[Records to process]
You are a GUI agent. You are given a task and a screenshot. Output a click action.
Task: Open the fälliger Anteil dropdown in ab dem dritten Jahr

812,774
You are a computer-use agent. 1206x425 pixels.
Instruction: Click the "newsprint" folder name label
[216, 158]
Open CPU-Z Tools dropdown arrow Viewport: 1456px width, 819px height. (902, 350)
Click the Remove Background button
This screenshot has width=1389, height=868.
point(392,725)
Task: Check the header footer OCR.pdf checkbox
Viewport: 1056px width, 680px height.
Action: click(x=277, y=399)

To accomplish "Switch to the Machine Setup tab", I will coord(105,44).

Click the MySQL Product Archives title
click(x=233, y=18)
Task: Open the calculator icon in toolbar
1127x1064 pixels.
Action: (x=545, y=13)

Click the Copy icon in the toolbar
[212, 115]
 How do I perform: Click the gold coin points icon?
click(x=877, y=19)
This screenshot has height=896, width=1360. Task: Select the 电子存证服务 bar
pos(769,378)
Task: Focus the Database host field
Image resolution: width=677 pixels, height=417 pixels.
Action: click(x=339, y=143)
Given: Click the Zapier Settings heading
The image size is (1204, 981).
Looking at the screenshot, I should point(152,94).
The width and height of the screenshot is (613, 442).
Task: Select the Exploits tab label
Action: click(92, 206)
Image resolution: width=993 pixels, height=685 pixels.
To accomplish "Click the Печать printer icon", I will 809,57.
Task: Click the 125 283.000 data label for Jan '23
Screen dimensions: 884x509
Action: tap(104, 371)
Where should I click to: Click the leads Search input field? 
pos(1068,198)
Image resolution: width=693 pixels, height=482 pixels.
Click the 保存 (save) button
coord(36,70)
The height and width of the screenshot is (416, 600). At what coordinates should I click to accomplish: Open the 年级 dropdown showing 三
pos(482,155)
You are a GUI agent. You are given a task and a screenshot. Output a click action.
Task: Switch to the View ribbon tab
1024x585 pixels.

[Task to carry out] Render the listing above as a JSON list of strings, one string per line, leaving out any blank lines.

[Answer for this exercise]
[
  "You are a GUI agent. You are given a task and a screenshot. Output a click action.",
  "Task: Open the fälliger Anteil dropdown in ab dem dritten Jahr",
  "812,774",
  "You are a computer-use agent. 1206x425 pixels.",
  "Instruction: Click the \"newsprint\" folder name label",
  "[216, 158]",
  "Open CPU-Z Tools dropdown arrow Viewport: 1456px width, 819px height. (902, 350)",
  "Click the Remove Background button",
  "This screenshot has width=1389, height=868.",
  "point(392,725)",
  "Task: Check the header footer OCR.pdf checkbox",
  "Viewport: 1056px width, 680px height.",
  "Action: click(x=277, y=399)",
  "To accomplish \"Switch to the Machine Setup tab\", I will coord(105,44).",
  "Click the MySQL Product Archives title",
  "click(x=233, y=18)",
  "Task: Open the calculator icon in toolbar",
  "1127x1064 pixels.",
  "Action: (x=545, y=13)",
  "Click the Copy icon in the toolbar",
  "[212, 115]",
  " How do I perform: Click the gold coin points icon?",
  "click(x=877, y=19)",
  "This screenshot has height=896, width=1360. Task: Select the 电子存证服务 bar",
  "pos(769,378)",
  "Task: Focus the Database host field",
  "Image resolution: width=677 pixels, height=417 pixels.",
  "Action: click(x=339, y=143)",
  "Given: Click the Zapier Settings heading",
  "The image size is (1204, 981).",
  "Looking at the screenshot, I should point(152,94).",
  "The width and height of the screenshot is (613, 442).",
  "Task: Select the Exploits tab label",
  "Action: click(92, 206)",
  "Image resolution: width=993 pixels, height=685 pixels.",
  "To accomplish \"Click the Печать printer icon\", I will 809,57.",
  "Task: Click the 125 283.000 data label for Jan '23",
  "Screen dimensions: 884x509",
  "Action: tap(104, 371)",
  "Where should I click to: Click the leads Search input field? ",
  "pos(1068,198)",
  "Image resolution: width=693 pixels, height=482 pixels.",
  "Click the 保存 (save) button",
  "coord(36,70)",
  "The height and width of the screenshot is (416, 600). At what coordinates should I click to accomplish: Open the 年级 dropdown showing 三",
  "pos(482,155)",
  "You are a GUI agent. You are given a task and a screenshot. Output a click action.",
  "Task: Switch to the View ribbon tab",
  "1024x585 pixels."
]